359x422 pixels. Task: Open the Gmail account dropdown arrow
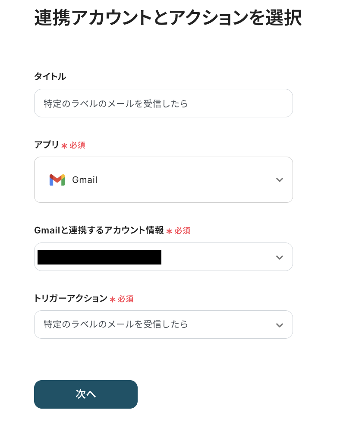click(x=279, y=257)
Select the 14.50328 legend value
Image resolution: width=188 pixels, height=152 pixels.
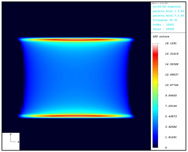(x=172, y=64)
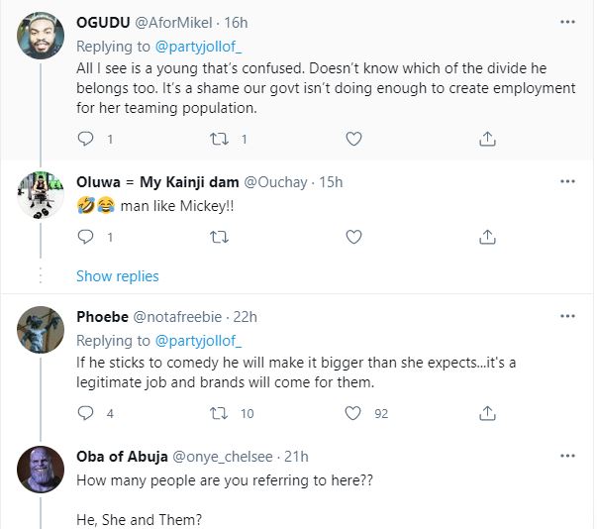The image size is (597, 529).
Task: Reply to Phoebe's comedy tweet
Action: point(85,413)
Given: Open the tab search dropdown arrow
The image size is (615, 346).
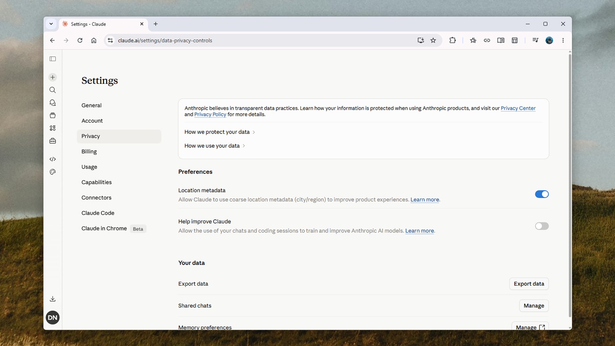Looking at the screenshot, I should 51,24.
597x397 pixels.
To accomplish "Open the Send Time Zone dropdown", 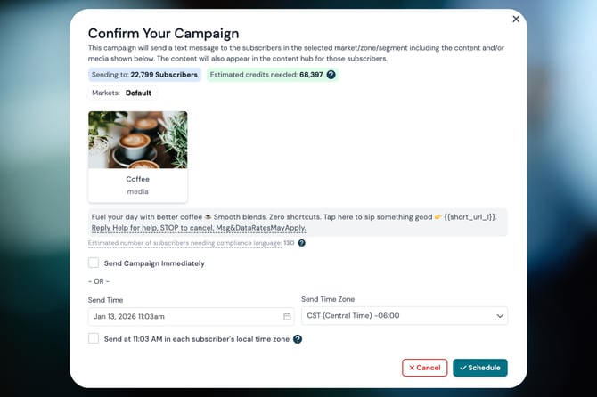I will (x=404, y=316).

Exercise. Write out, exactly and with no pictures, the lines of the data from the first through the line containing "597x397 pixels.".

Answer space.
359x422 pixels. Task: Open the Gmail account dropdown arrow
click(x=279, y=257)
Select the 14.50328 legend value
Image resolution: width=188 pixels, height=152 pixels.
(x=172, y=64)
The image size is (597, 529).
Task: Reply to Phoebe's comedy tweet
Action: point(85,413)
Given: Open the tab search dropdown arrow
The image size is (615, 346).
Looking at the screenshot, I should 51,24.
597x397 pixels.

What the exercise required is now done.